There is a silly, little trick that can give investors a small indication of how a quarterly earnings result will go. Look at what time during the day the earnings report is being released. If a company is releasing an earnings report that isn't what investors are looking for, then it is more likely to come out at the end of the day. This isn't a tried and true method, but you get the idea.

Source: Kodiak Oil & Gas

Well, Kodiak Oil & Gas (UNKNOWN:KOG.DL) reported its earnings after the market close. And wouldn't you know it, the numbers it released did not meet the expectations of the market. Sure, the company grew revenue by 167% year-over-year and increased EBITDA 140% year-over-year, but apparently that wasn't enough to satisfy the markets expectations. To put up numbers like that and still not make Wall Street's grade can only mean one thing: Wall St. is expecting too much from this company.

Are You Not Entertained?!?

When you go up and down the operational performance for Kodiak, it is hard to find a major flaw that would have caused the company to miss an earnings target. The production was up 12,200 barrels per day from last quarter, a 53% jump. Compare that with other strong Bakken producers like Whiting Petroleum (NYSE:WLL), which had a strong quarter by increasing volumes by 12% year-over-year. The other major benefit for Kodiak was the company realized a price of $91.97 per barrel of oil equivalent, which was also much stronger than Whiting's price realization of $81.21.
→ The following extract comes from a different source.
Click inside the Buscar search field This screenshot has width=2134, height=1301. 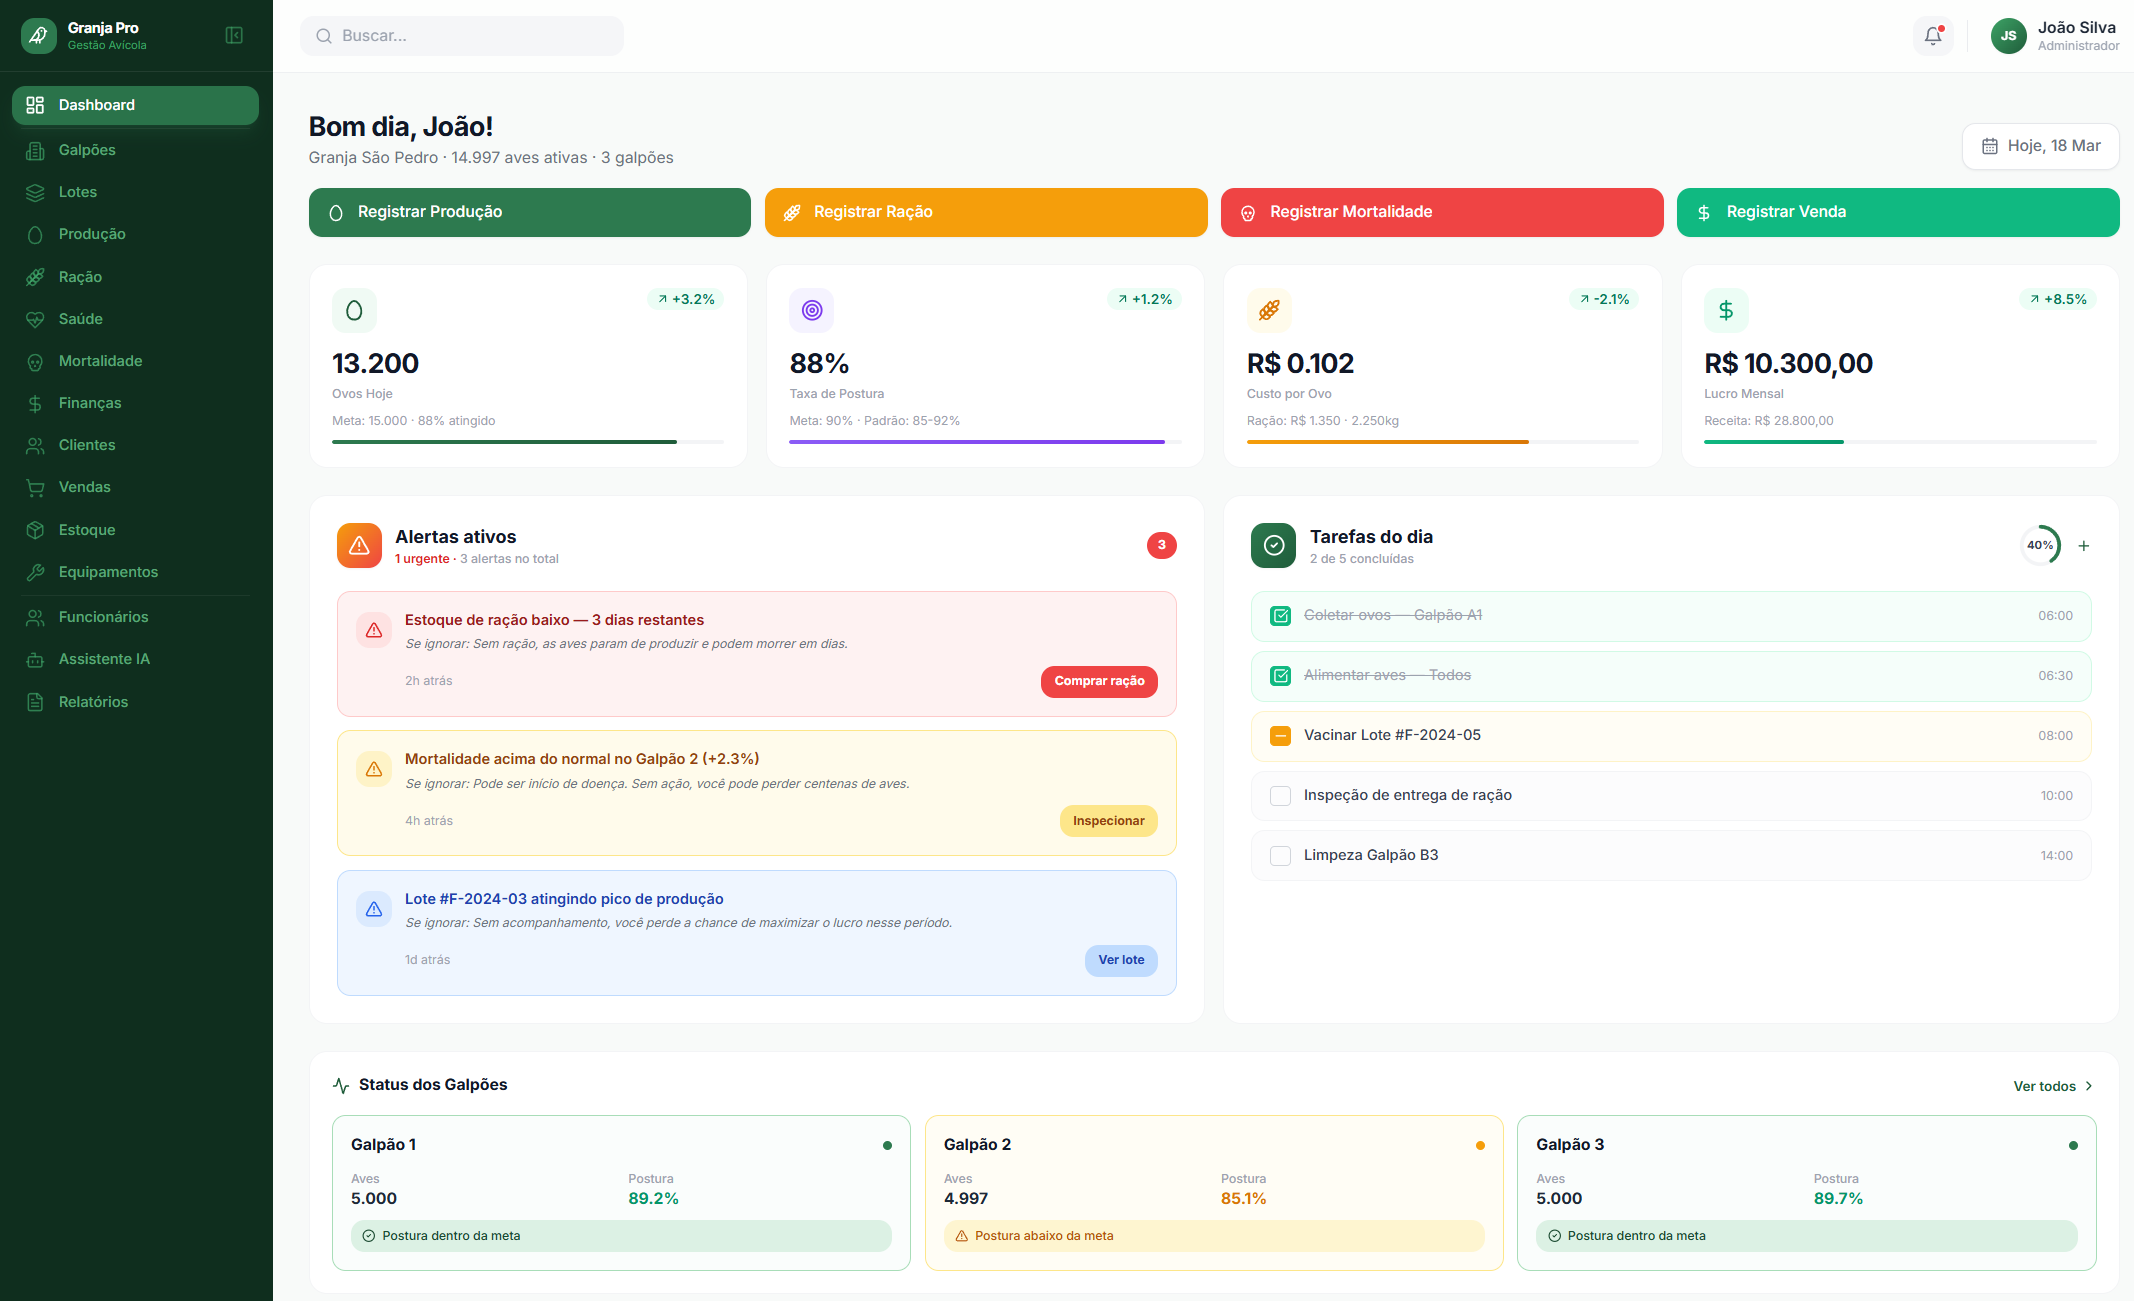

Granted, these numbers should be taken completely in a vacuum because Whiting also has production in other regions such as the Permian Basin and the Niobrara formation, so it's not a pure apples to apples comparison. If you want a more direct comparison for Kodiak, then wait until Nov. 7 when Oasis Petroleum (NYSE:OAS) reports its earnings for the quarter. The two companies had very similar production for the second quarter--23,200 barrels per day for Kodiak, 30,000 barrels per day for Oasis--and they are both Bakken pure plays. Still, over 70% of Whitings production comes from the Bakken, so it does give some context of how Kodiak is performing in the region.
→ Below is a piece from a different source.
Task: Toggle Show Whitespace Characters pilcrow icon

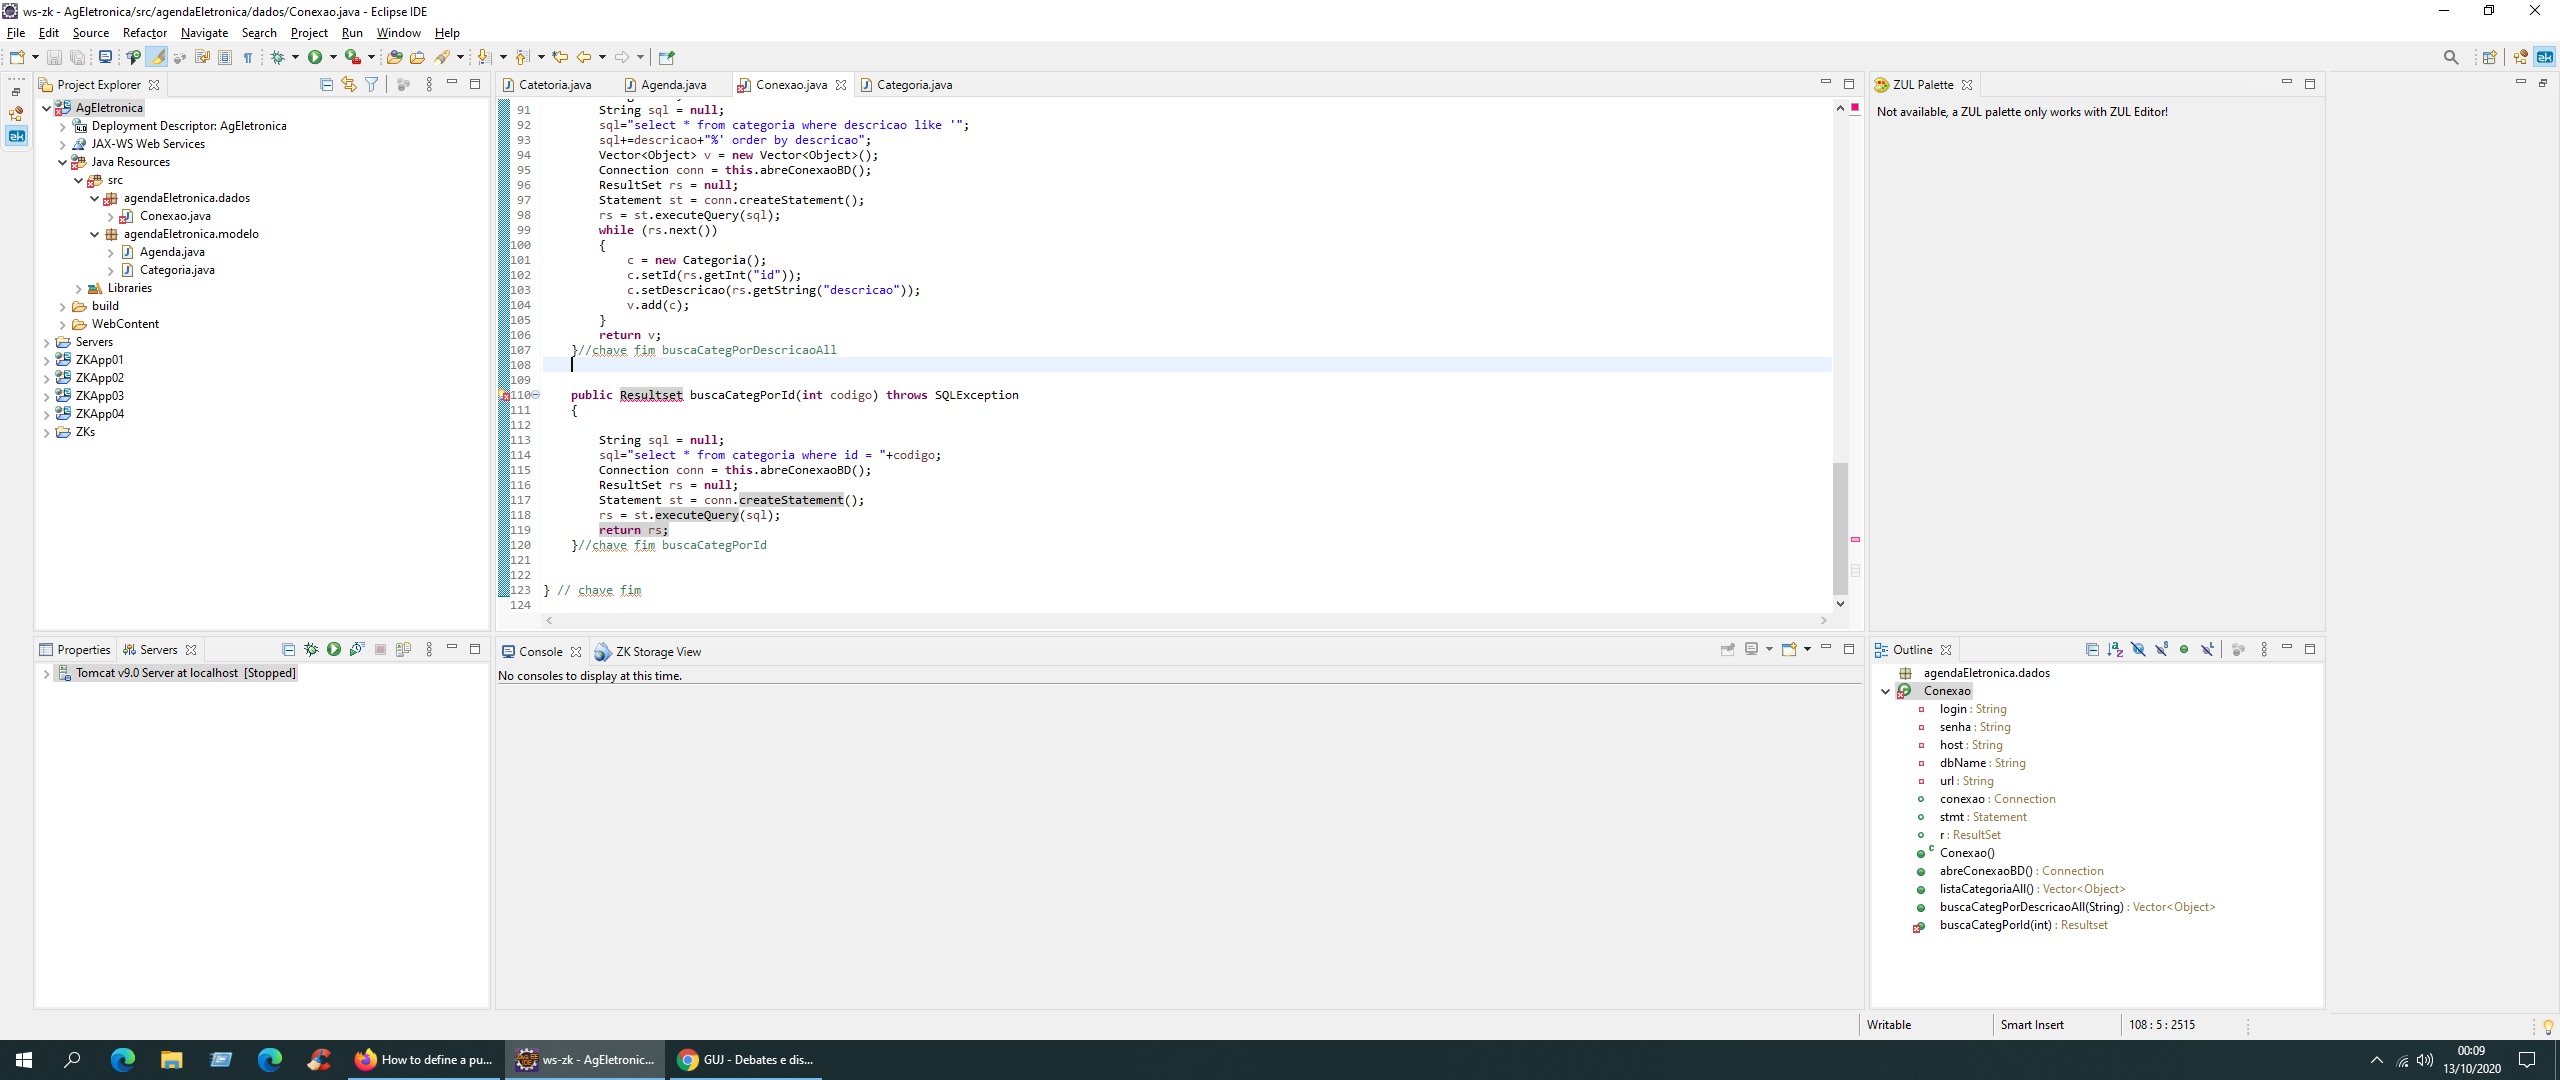Action: click(x=248, y=57)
If selling, do it for the right reasons
Based on the results Kodiak recently posted, it's awfully hard to make a case to sell shares in the company. Sure, it didn't meet Wall Street's expected numbers, but Kodiak production is still growing at a compounded annual growth rate of 168% over the past 3 years and expects to have production for next quarter to be north of 40,000 barrels per day. So if your investment thesis for this company is based on growth, then these numbers are very hard to beat, and a slight earnings miss is not something you should sweat.
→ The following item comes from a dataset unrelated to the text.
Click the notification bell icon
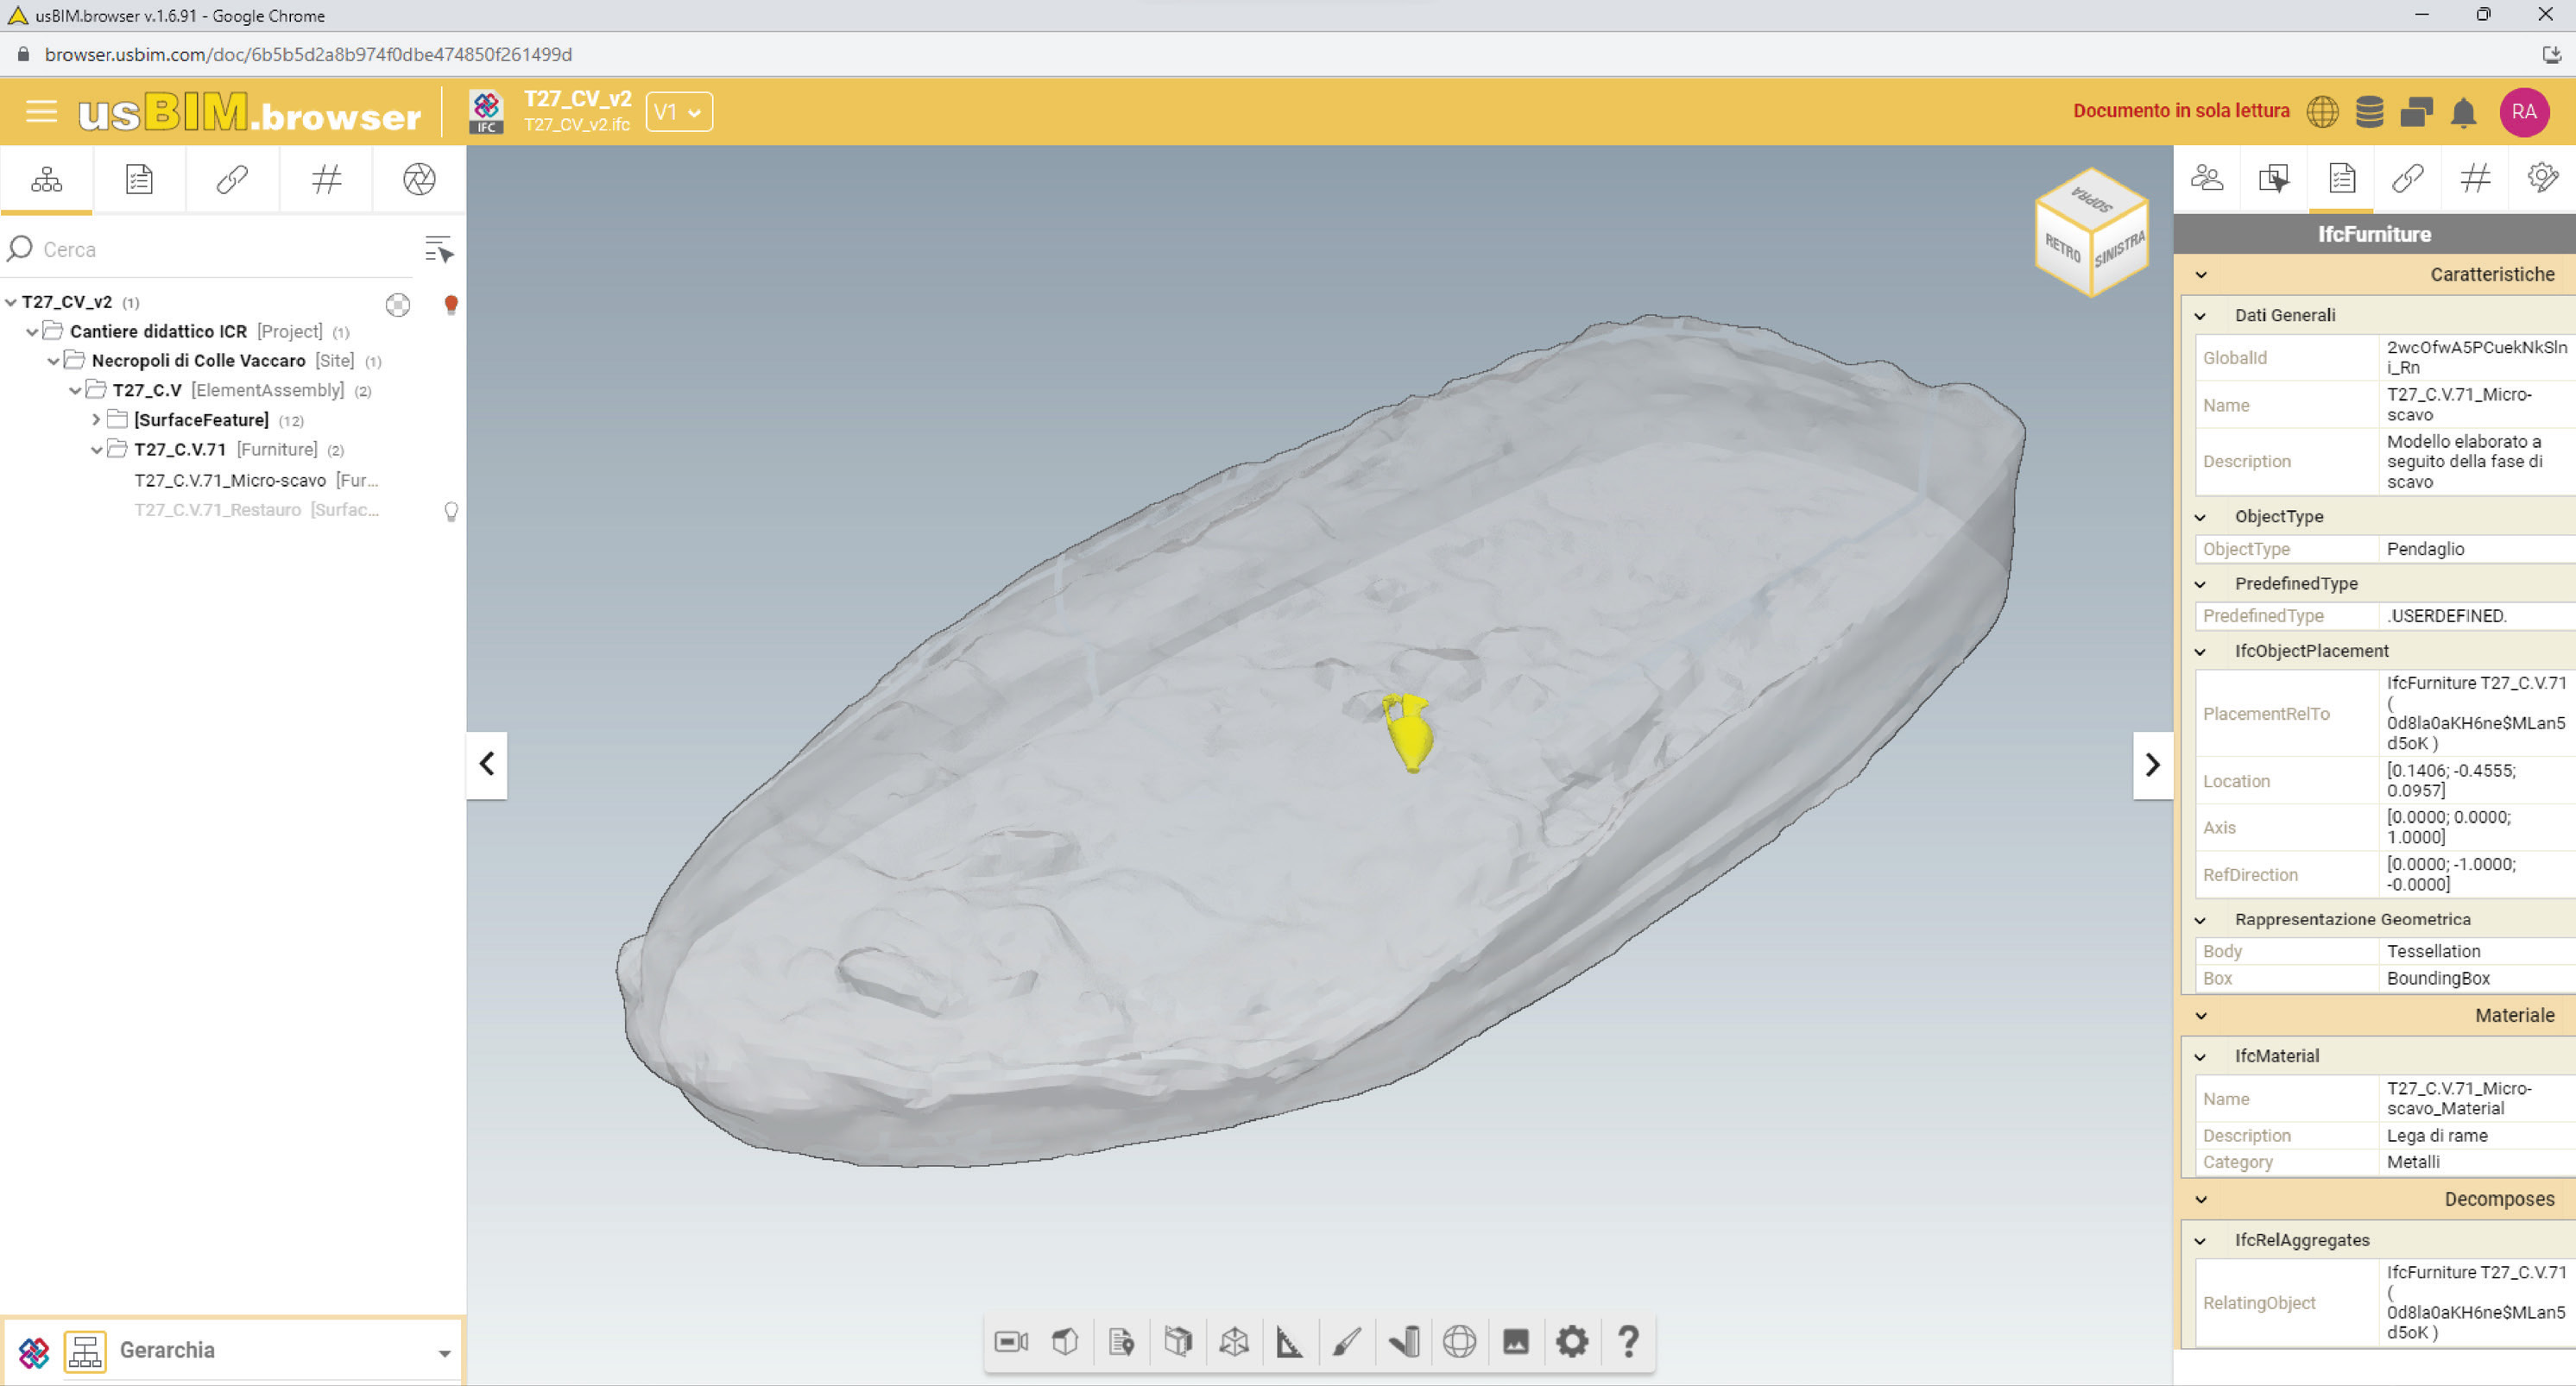The height and width of the screenshot is (1386, 2576). tap(2463, 112)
If there was a reason to be apprehensive on Kodiak, then it has more to do with its financial position than anything else. The Company's capital expenditure budget is expected to be greater than its revenue for the entire year, which has led the company to take on a pretty sizable debt position.

Company Debt-to-Capital (TTM)

Kodiak Oil & Gas

Oasis Petroleum 56.62%
Whiting Petroleum 42.74%

Source: S&P Capital IQ

As long as Kodiak can continue this staggering growth, then its debt position should not be too much of an issue. With companies like Whiting unearthing new methods to make wells more economical every day, it makes this issue even less pressing. If there were to be any hiccups in the company's operational performance or if oil prices were to drop, though, it could put the brakes on Kodiak's performance very fast.  

What a Fool Believes
As an investor, be sure to look beyond the Wall Street estimates and projections, because they could lead you astray from great companies. There is an awful lot to like about what Kodiak is doing right now despite what Wall Street may think about this past quarter. Over the past 5 years, investors in Kodiak have enjoyed an astounding 1,500% return. Based on the company's current production and its 15 year drilling backlog, there is lots of room left to run for Kodiak as long as it can keep its financial house in order.